BUKITTINGGI, iNEWSPadang.ID — Memanasnya konflik di kawasan Timur Tengah antara Iran dan Israel mulai berdampak pada rencana keberangkatan jemaah umrah dari daerah. Wali Kota Bukittinggi, Ramlan Nurmatias, secara terbuka meminta warganya untuk menahan diri dan menunda perjalanan ibadah tersebut demi keselamatan.
Imbauan itu disampaikan Ramlan saat Safari Ramadan di Masjid Tablighiyah Garegeh, Minggu (1/3/2026) malam, di hadapan ratusan jamaah tarawih. Ia menilai situasi keamanan di Timur Tengah saat ini berada dalam fase yang tidak menentu dan berisiko tinggi bagi perjalanan internasional, termasuk ke Tanah Suci.
“Saya minta warga Bukittinggi yang sudah mendaftar umrah untuk menunda keberangkatan dalam waktu dekat. Kondisi saat ini sangat berisiko besar,” ujar Ramlan di hadapan jamaah.

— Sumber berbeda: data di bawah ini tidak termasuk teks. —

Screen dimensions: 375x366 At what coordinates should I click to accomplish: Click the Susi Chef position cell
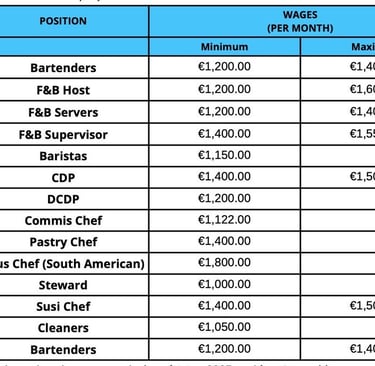pyautogui.click(x=74, y=306)
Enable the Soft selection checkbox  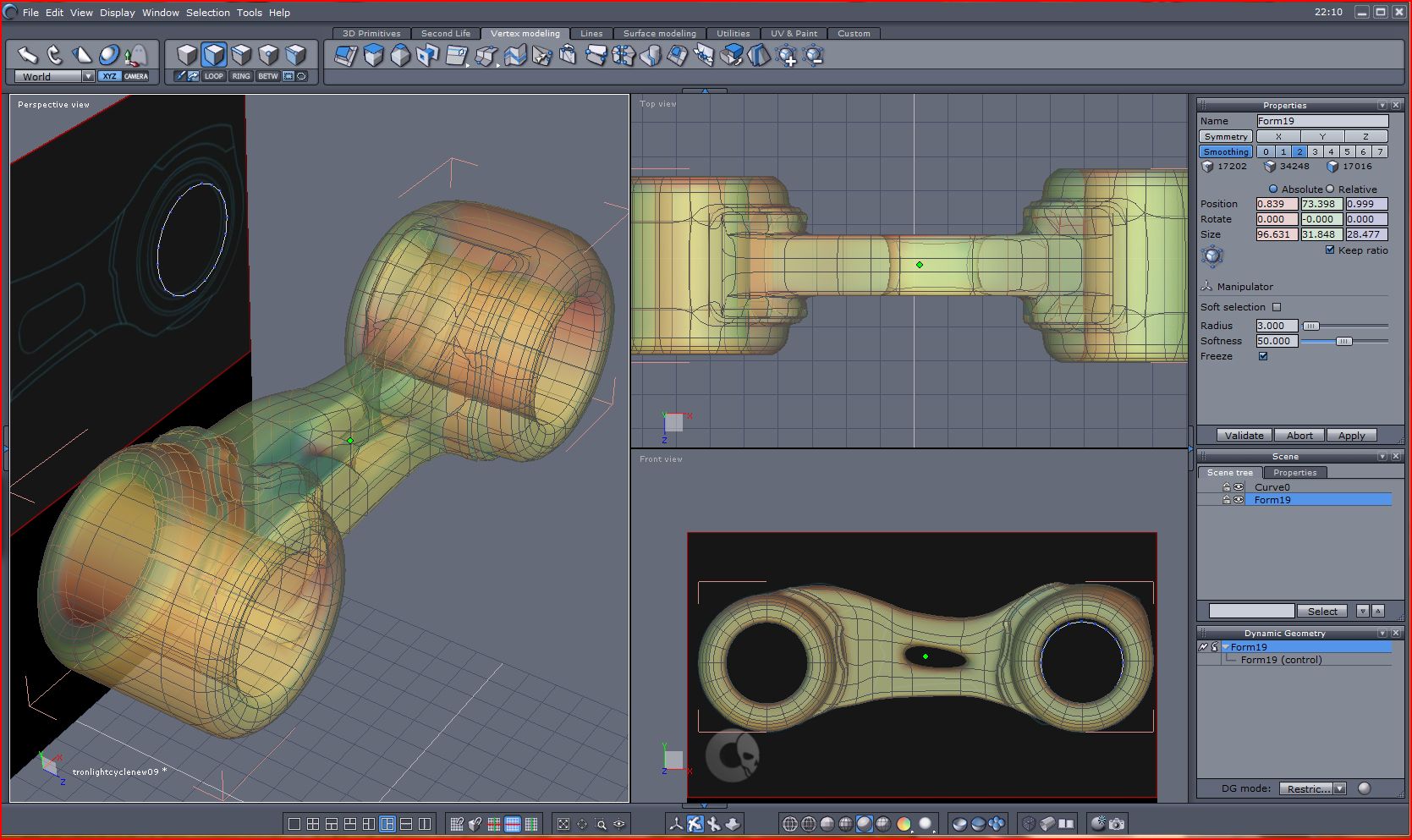(1277, 307)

Ratusan jamaah tarawih menghadiri Safari Ramadan dan mendengarkan penjelasan Wali Kota Bukittinggi Ramlan Nurmatias terkait situasi konflik Timur Tengah, Minggu (1/3) malam. Foto: Istimewa
Menurutnya, pemerintah daerah menerima informasi terkait adanya penutupan sejumlah wilayah udara serta terganggunya operasional maskapai penerbangan akibat eskalasi konflik. Kondisi tersebut berpotensi mempengaruhi jadwal penerbangan dan keselamatan perjalanan jamaah.

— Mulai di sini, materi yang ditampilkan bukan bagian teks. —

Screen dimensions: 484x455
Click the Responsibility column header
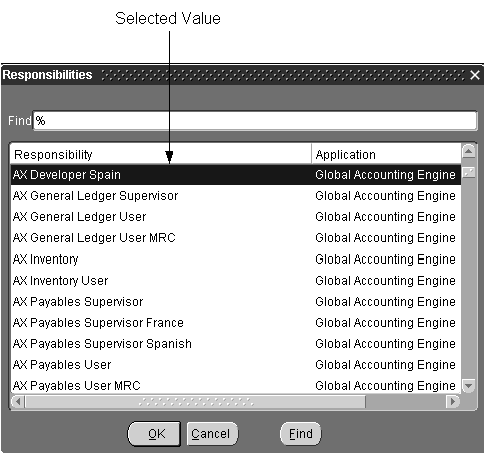(x=161, y=154)
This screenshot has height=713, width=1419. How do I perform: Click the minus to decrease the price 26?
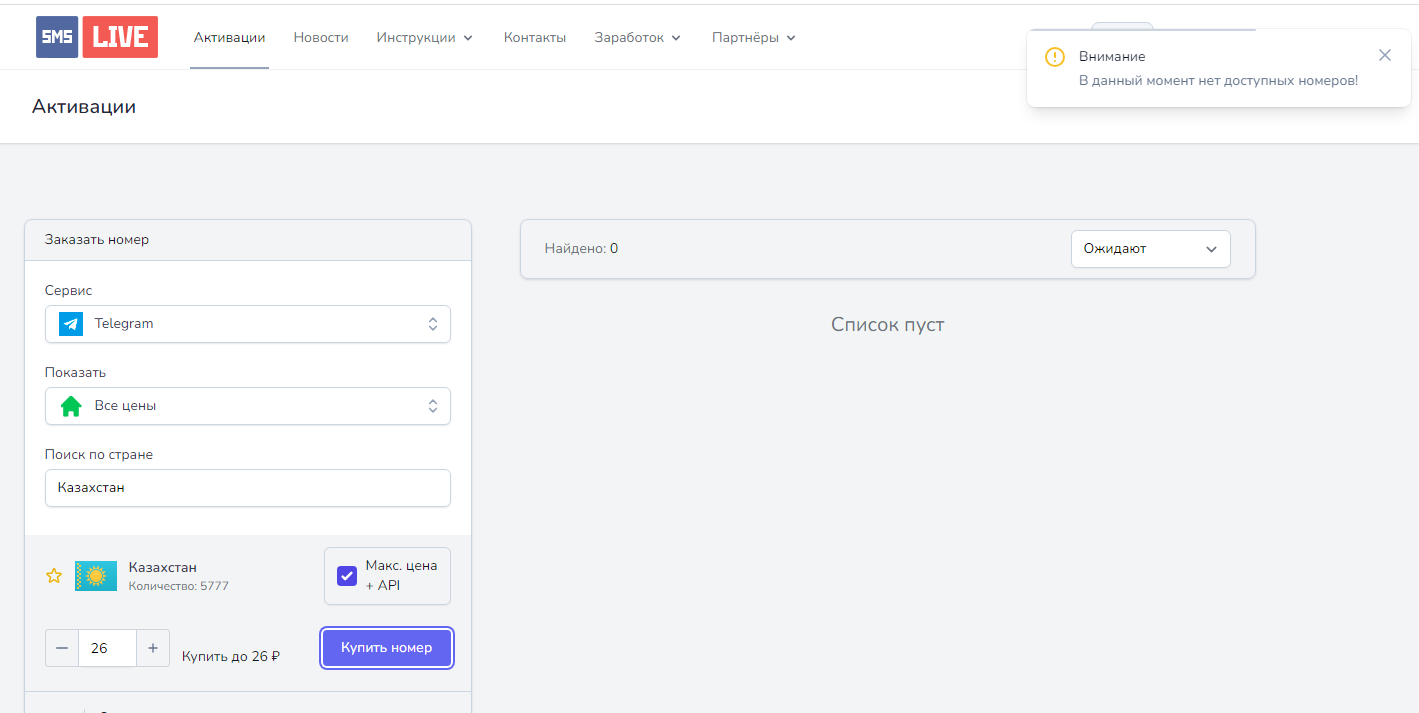[61, 648]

Ramlan menegaskan, Pemerintah Kota Bukittinggi masih menunggu keputusan resmi dari pemerintah pusat terkait kebijakan penundaan atau penyesuaian jadwal umrah. Ia juga mengkhawatirkan apabila situasi berkepanjangan, dampaknya bisa merembet pada penyelenggaraan ibadah haji tahun ini.
“Kita masih menunggu keputusan resmi dari pemerintah pusat. Saya juga mengkhawatirkan jadwal ibadah haji ikut terganggu jika kondisi tidak segera membaik,” katanya.